Story
Position: Beyond Sensitive Attributes, ML Fairness Should Quantify Structural Injustice via Social Determinants
Key takeaway
Researchers propose that AI fairness should focus on addressing systemic social inequalities, not just discrimination based on sensitive attributes. This could lead to more impactful approaches to mitigate unfairness in real-world AI systems.
Quick Explainer
The core idea is that machine learning fairness should move beyond just considering sensitive attributes like race and gender, and instead explicitly model and quantify structural injustice via social determinants. Social determinants are aspects of the surrounding context, like social practices and environments, that influence individuals' attributes and outcomes. This allows capturing unfairness that persists even when individual-level discrimination is addressed. The key is developing fairness metrics, causal models, and data frameworks that treat social determinants as explicit intervention targets, beyond just sensitive attributes. This offers a more comprehensive view of structural injustice compared to prevailing technical approaches.
Deep Dive
Technical Deep Dive
Problem and Context
This technical deep-dive examines research into how machine learning (ML) fairness approaches should move beyond focusing solely on sensitive attributes like race and gender, and instead explicitly model and quantify structural injustice via social determinants. The key points are:
- Algorithmic fairness research has largely framed unfairness as discrimination along sensitive attributes, but this approach limits visibility into unfairness as structural injustice instantiated through social determinants.
- Social determinants are variables representing aspects of the context (e.g., social practices, structures, environments) that directly influence individuals' attributes and outcomes, but are not intrinsic to any specific individual.
- Auditing unfairness as structural injustice via social determinants is essential, as it can persist even if individual-level discrimination has been addressed.
Methodology
The paper makes the following key arguments:
- Conceptual Gap: It identifies the gap between cross-disciplinary treatments of social determinants for structural injustice, and their limited engagement in ML fairness research.
- Paradigm Limits: It shows that prevailing sensitive-attribute-centered technical paradigms are not well suited to quantifying structural injustice via social determinants.

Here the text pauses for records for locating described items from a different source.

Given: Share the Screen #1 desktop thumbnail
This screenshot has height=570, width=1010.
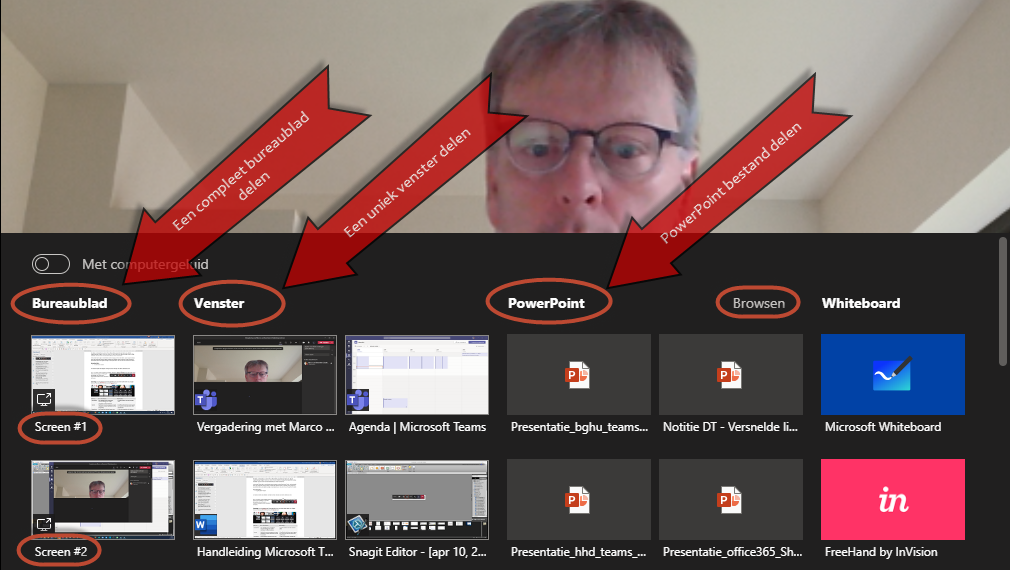Looking at the screenshot, I should (x=103, y=374).
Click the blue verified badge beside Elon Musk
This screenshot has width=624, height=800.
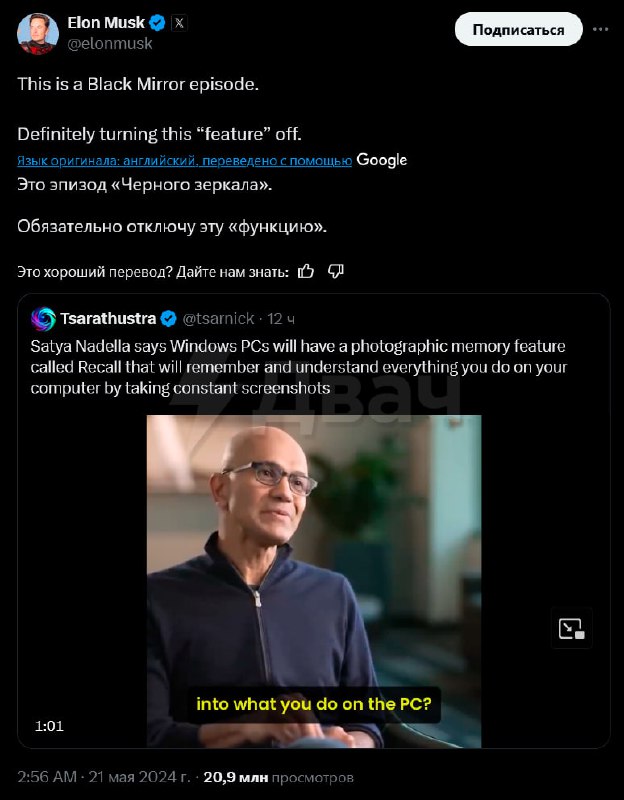pyautogui.click(x=157, y=23)
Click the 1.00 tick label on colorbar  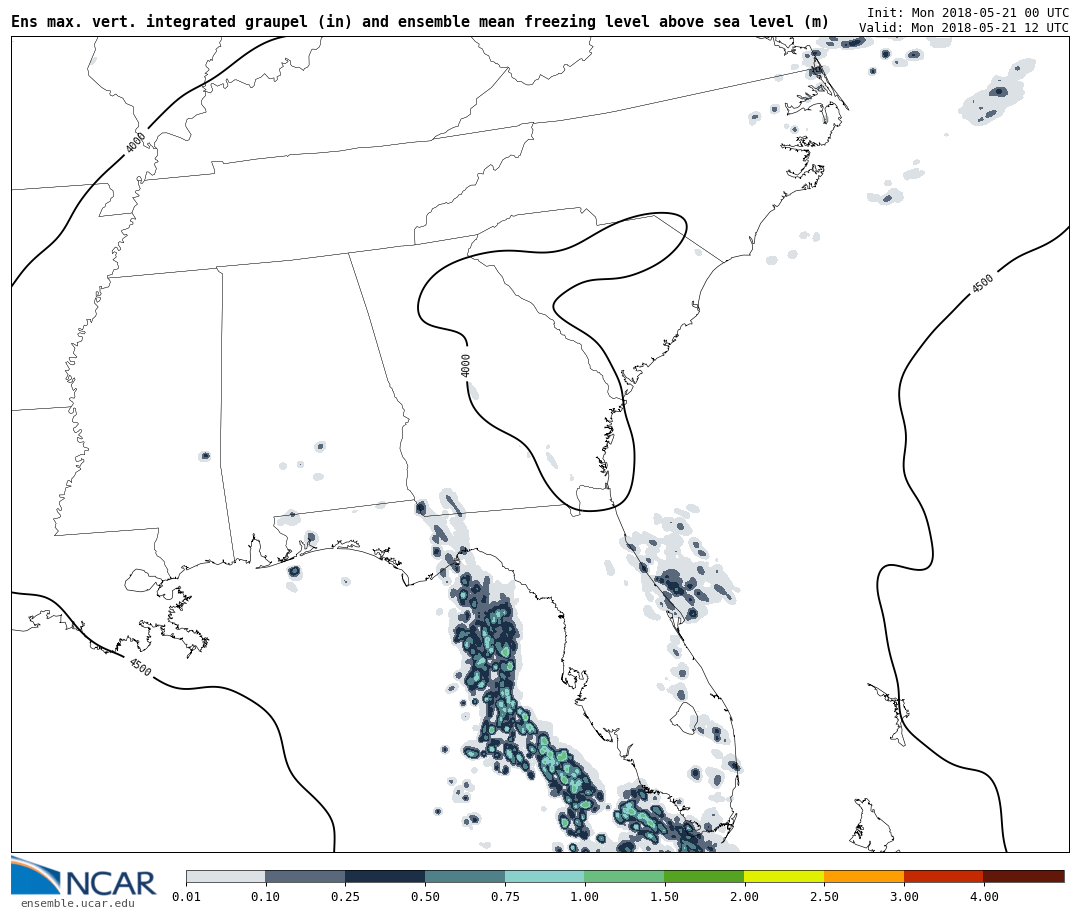(584, 897)
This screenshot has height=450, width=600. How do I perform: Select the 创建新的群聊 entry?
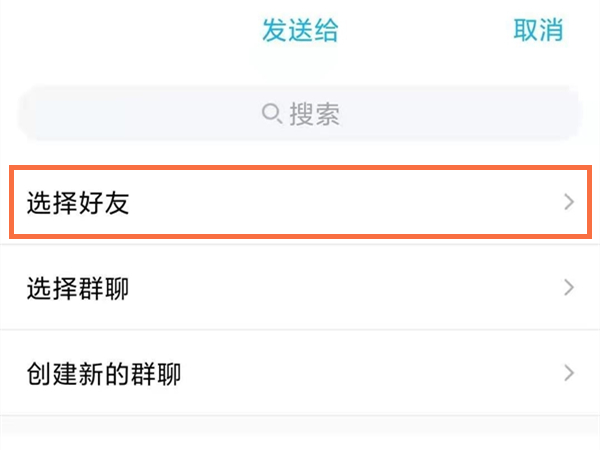tap(300, 374)
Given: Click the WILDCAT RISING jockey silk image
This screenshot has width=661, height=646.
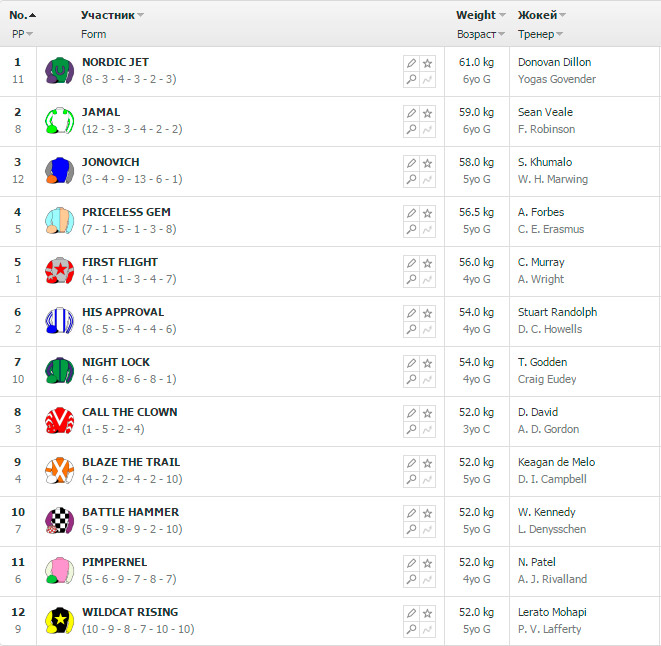Looking at the screenshot, I should tap(59, 621).
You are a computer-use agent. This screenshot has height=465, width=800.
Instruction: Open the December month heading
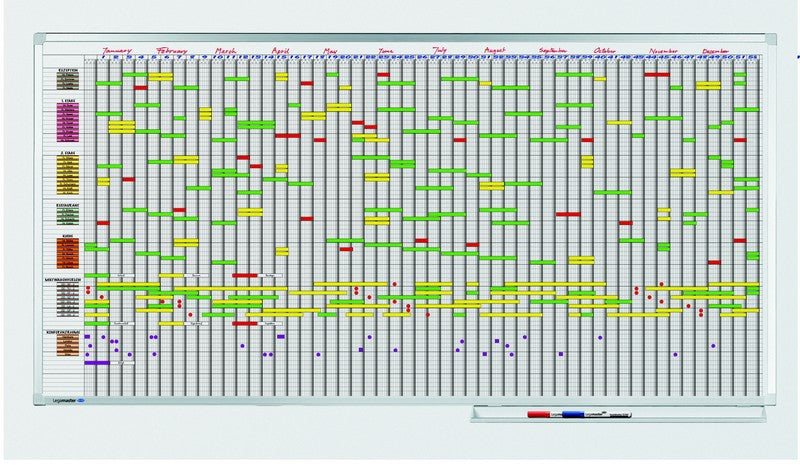[x=716, y=49]
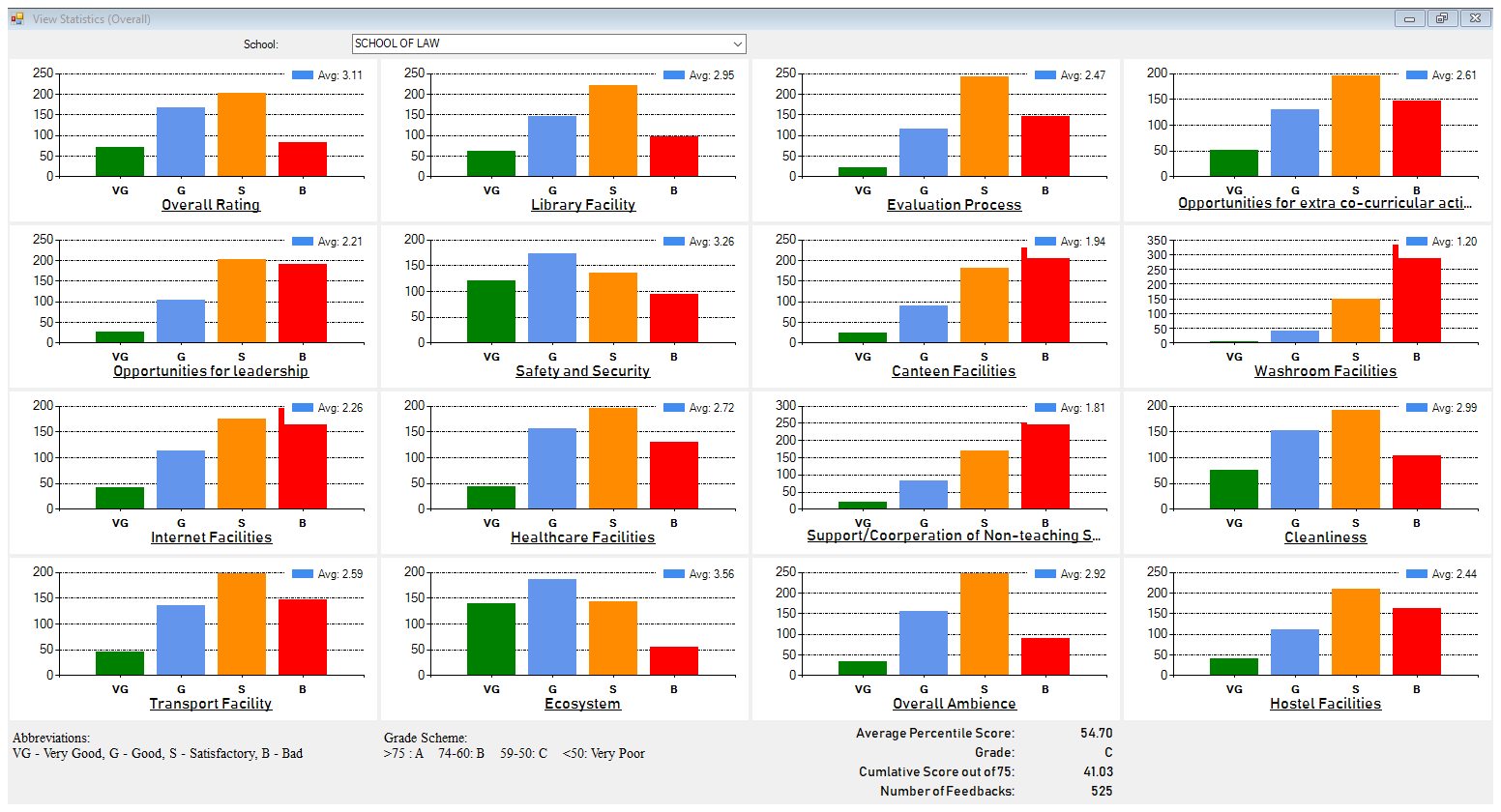Screen dimensions: 1501x812
Task: Minimize the View Statistics window
Action: click(x=1409, y=18)
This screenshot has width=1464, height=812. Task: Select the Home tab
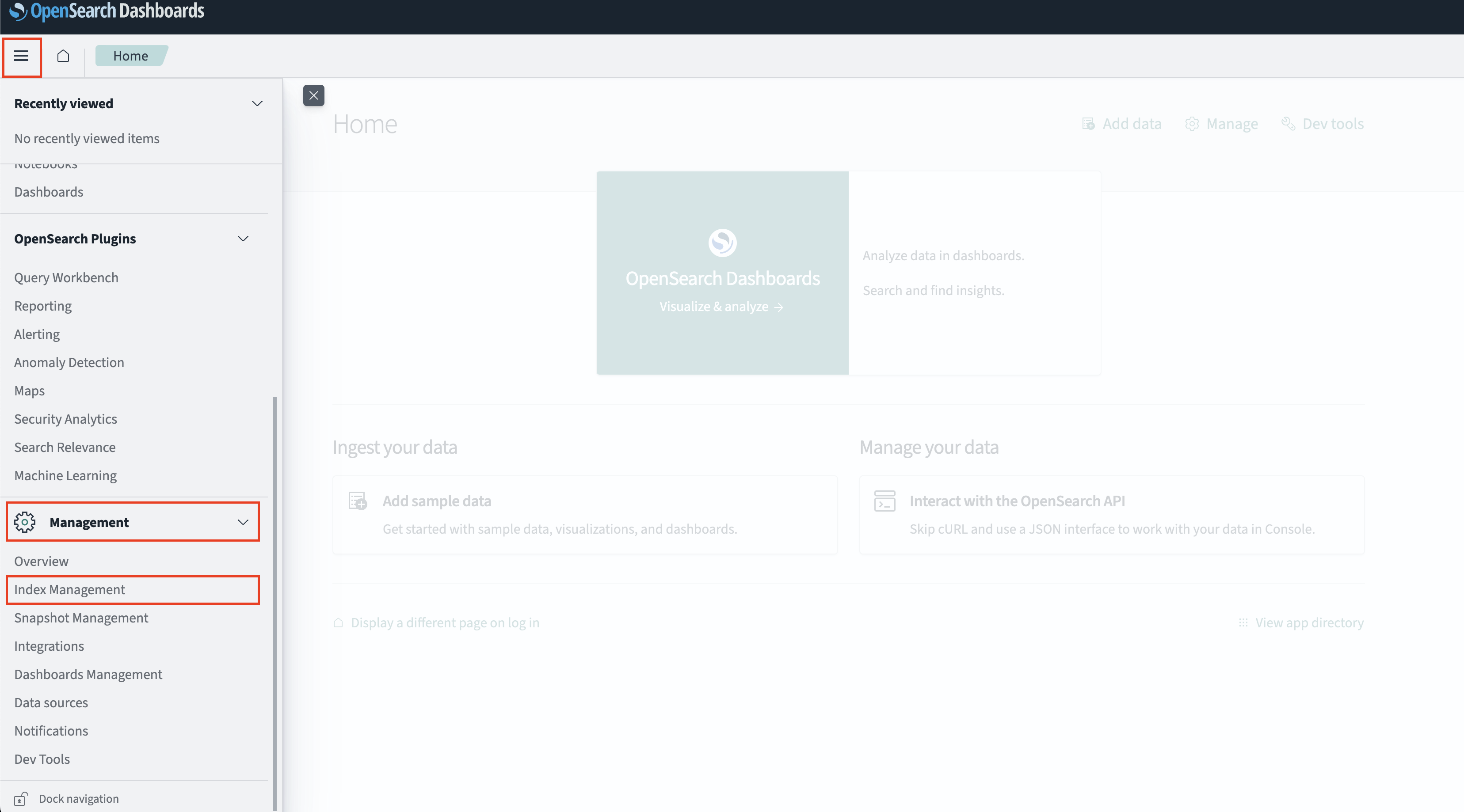(x=129, y=55)
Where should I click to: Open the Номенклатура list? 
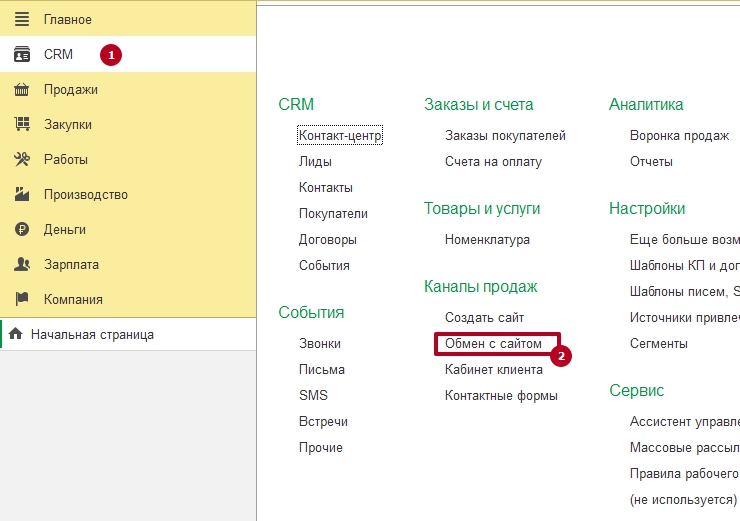click(x=487, y=239)
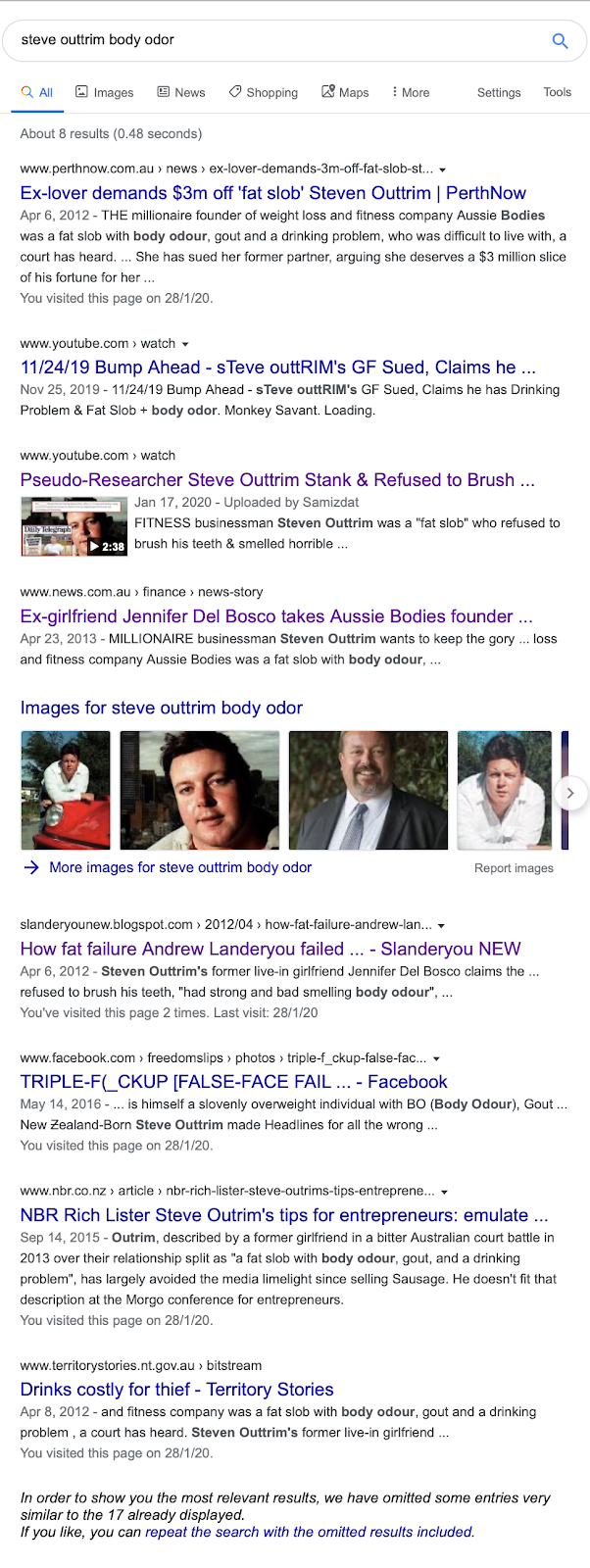Click inside the search query field
The height and width of the screenshot is (1568, 590).
279,40
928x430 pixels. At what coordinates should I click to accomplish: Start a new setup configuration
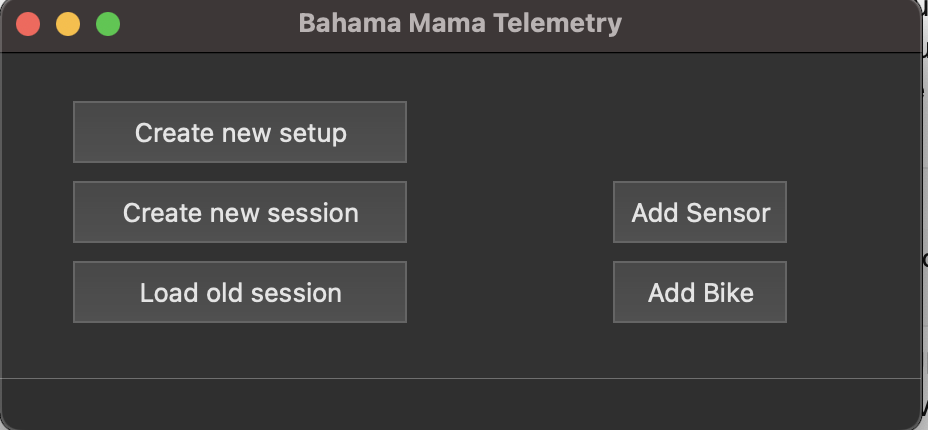tap(240, 132)
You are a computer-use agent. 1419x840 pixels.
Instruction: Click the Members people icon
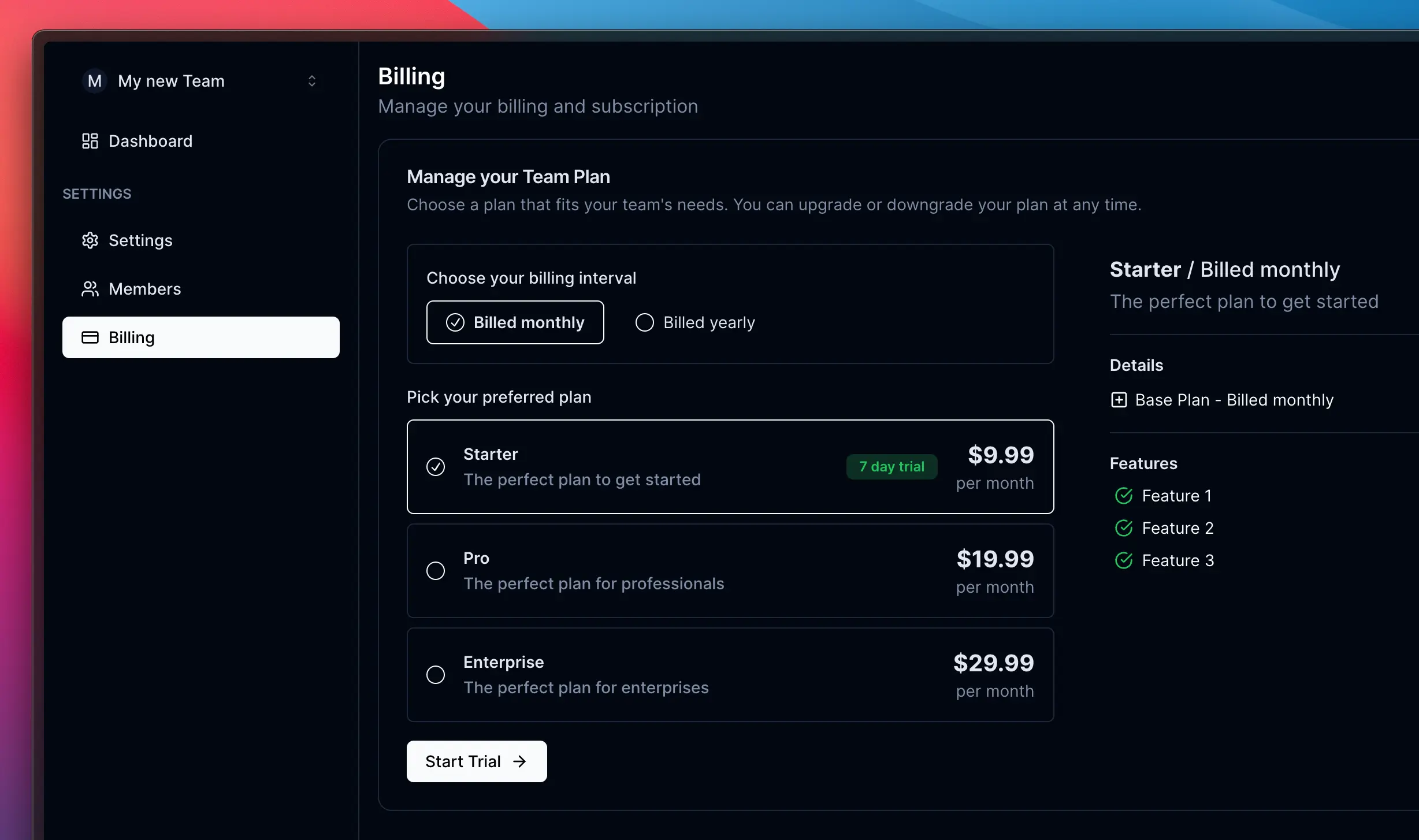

- Unintended Injustice: It theoretically demonstrates that mitigation strategies focused on sensitive attributes can introduce additional structural injustice.
- Empirical Evidence: It provides empirical evidence for the necessity and value of social-determinant-based analysis and intervention.
Data and Experimental Setup
The paper leverages several datasets:
- U.S. Census data (PUMAs): Used to analyze the demographics, socioeconomic status, and occupational structures across different geographic regions.
- De-identified patient records from an integrated healthcare system: Used to study differences in breast cancer screening uptake across regions with varying socioeconomic conditions.
- Semi-synthetic simulations: Used to model the impact of policy interventions targeting social determinants on breast cancer early detection outcomes.
Results
The key findings include:
- Existing practices and benchmarks in ML fairness often omit variables related to social determinants, limiting the ability to capture structural injustice.
- Sensitive attributes alone cannot fully capture the shifting influences from contextual environments on individuals' opportunities and outcomes.
- Sensitive-attribute-centered mitigation strategies like quota-based admissions can introduce new forms of structural injustice, particularly harming non-URM applicants from disadvantaged regions.
- Empirical analyses demonstrate significant heterogeneity in outcomes even among individuals with the same sensitive attributes, highlighting the importance of social determinants.
- Semi-synthetic simulations show that policy interventions targeting social determinants (e.g., improving screening access in disadvantaged regions) can yield non-trivial gains in early cancer detection.
Interpretation
The paper argues that addressing structural injustice in ML fairness requires a coordinated effort on three fronts:
- Data Governance: Establishing privacy-aware frameworks to leverage social determinant data while protecting sensitive identifiers.
- Metric Design: Developing dynamic, context-adaptable fairness metrics that track disparities across evolving structural conditions.
- Underlying Processes: Constructing causal models that treat social determinants as explicit intervention targets, beyond just sensitive attributes.
Limitations and Uncertainties
The paper acknowledges several limitations:
- The theoretical analyses rely on simplifying assumptions about the data generating process, which may not fully capture the complexities of real-world settings.
- The semi-synthetic simulations abstract from the full epidemiological processes underlying breast cancer onset and screening, which may involve additional factors beyond social determinants.
- The empirical analyses are limited to the specific datasets and domains examined, and may not generalize to other contexts.
Future Directions
The paper concludes by outlining several key directions for future work:
- Developing causal effect estimands that jointly model sensitive attributes and social determinants.
- Exploring hybrid inference methods that combine causal reasoning and relational learning to better capture the interactions between individuals and their surrounding contexts.
- Expanding the empirical evaluation of social-determinant-based fairness approaches across a wider range of domains and datasets.